---------- TRECHO DO TEXTO ----------
Neste domingo (19), o Coldplay se apresentou no primeiro show realizado durante o intervalo de uma final da Copa do Mundo da FIFA. Com a “Music of the Spheres World Tour” em pausa, a apresentação marcou o reencontro de Chris Martin, Guy Berryman, Jonny Buckland e Will Champion em um mesmo palco depois de mais de 300 dias.

Bandeiras estampadas com um coração ocuparam o gramado e também apareceram nas mãos da torcida. Em meio a cores e fogos de artifício, a banda mostrou que ainda acredita no amor.
Ao lado do Coldplay estava o PS22, coral formado por alunos de uma escola pública de Nova York. Juntos, eles apresentaram a inédita “We Dance”, criada especialmente para o evento e que, segundo a Billboard, não deve ganhar um lançamento oficial.
A apresentação no gramado do MetLife Stadium também reuniu artistas que haviam subido ao palco minutos antes, entre eles BTS, Shakira, Justin Bieber, Burna Boy e o maestro Gustavo Dudamel.

Além de mais de 300 performers, entre dançarinos profissionais e voluntários, o espetáculo contou com a presença de outras personalidades. Os brasileiros Ronaldo Fenômeno e Ronaldinho Gaúcho estiveram no gramado, assim como personagens dos Muppets e os atores Jason Sudeikis e Brendan Hunt, caracterizados como Ted Lasso e Treinador Beard.
----------
### TAREFA A REALIZAR
Responda com base no texto sobre o show do Coldplay:
1. Que coral se apresentou ao lado da banda?
2. Em qual estádio aconteceu a apresentação?
3. Quais atores estiveram no gramado caracterizados como Ted Lasso e Treinador Beard?
As entradas não têm relação com o texto sobre o show do Coldplay.
---------- CONJUNTO DE ENTRADAS ----------
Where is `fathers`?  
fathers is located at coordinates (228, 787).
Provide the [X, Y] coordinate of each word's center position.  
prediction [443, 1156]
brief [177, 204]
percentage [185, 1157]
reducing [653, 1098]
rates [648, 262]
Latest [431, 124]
----------
### RESPOSTA
1. O PS22, coral formado por alunos de uma escola pública de Nova York.
2. No MetLife Stadium.
3. Jason Sudeikis e Brendan Hunt.